Saturday 20 March 2021

Review: Sentinel Station (Sentinel Station Series Book 1) by Brittany Rose

Sentinel Station Sentinel Station by Brittany Rose
My rating: 4 of 5 stars

Completely believable premise for first contact

Set in the 2060s Dr Maya Adams is a professor in linguistics at Harvard. She’s bright, articulate and often the recipient of prejudice against her abilities because she’s beautiful. No one believes she’s capable of her level of attainment because they assume she slept to her position. This means when she is called to investigate the space station that suddenly appeared over Earth she faces a great deal of obstruction from the man in charge who has been lead to believe by jealous colleagues of hers that she is a bimbo.

In fact, Maya may be the only one capable of solving the mystery of the crazy complex language that seems to fit no recognisable pattern. As someone who speaks 15 languages, several of which are ancient languages, she knows better than most that it’s probably not a language at all.

I really enjoyed this book. It’s an interesting premise for how first contact could take place. I love the idea of a space station just appearing over Earth, completely empty, in working order with an open bay just waiting for humans to arrive and start using it, once they can read the instructions.

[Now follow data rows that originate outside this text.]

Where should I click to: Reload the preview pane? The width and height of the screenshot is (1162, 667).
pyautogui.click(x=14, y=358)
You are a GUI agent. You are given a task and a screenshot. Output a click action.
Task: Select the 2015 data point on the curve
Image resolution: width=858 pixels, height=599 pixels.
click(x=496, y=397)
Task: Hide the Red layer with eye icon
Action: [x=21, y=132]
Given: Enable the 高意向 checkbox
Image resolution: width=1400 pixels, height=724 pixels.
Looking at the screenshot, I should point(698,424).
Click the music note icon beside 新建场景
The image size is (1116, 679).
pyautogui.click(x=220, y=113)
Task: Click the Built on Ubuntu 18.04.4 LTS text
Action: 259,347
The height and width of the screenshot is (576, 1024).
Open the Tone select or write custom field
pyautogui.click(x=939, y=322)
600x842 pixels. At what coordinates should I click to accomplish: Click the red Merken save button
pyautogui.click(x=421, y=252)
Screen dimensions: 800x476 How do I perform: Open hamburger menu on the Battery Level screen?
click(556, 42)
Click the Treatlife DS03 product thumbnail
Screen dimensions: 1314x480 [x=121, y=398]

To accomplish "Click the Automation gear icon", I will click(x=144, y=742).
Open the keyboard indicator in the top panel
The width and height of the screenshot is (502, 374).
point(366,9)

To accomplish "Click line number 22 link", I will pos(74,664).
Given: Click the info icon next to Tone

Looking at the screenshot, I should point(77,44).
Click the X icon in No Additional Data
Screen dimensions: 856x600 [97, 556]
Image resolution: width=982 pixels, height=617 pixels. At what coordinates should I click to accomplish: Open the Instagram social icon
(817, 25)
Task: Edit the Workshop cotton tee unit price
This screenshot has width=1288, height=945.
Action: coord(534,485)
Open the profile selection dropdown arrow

Maya is an interesting character. She’s young at 28 to be a professor at Harvard. She divorced around 18 months ago after her husband cheated on her after finding out she was infertile. She had retreated into her work and hadn’t dated since, but the space station appearing in the sky woke her up a bit. She has a curious mind and an instinctive intellect that she doesn’t shy away from. She’s not a pushover and resents the prevailing attitude of older male colleagues towards her, but she doesn’t act unprofessionally about it, just allowing her work to speak for her.

I like that she meets at least one good man on the station and Daniel, who is 12 years older, is attractive and very interested in her, but his career comes first.

I like the romantic conflicts that arise as a result of the strange circumstances and that Maya has to re-evaluate what her future relationships are going to look like because of her situation.

My one complaint would be that there was a lot of the book with Maya telling us what she talked about with Daniel, not the actual conversation. It distances us from the action somewhat and makes the development of the relationship seem more dry and intellectual than it should be for such a passionate series of encounters.

There were also a few typos, but they weren’t too bad, just enough to annoy me a little.

I can’t wait to see what happens in the next stage of communication with the alien empire that left the space station. Things could be really interesting.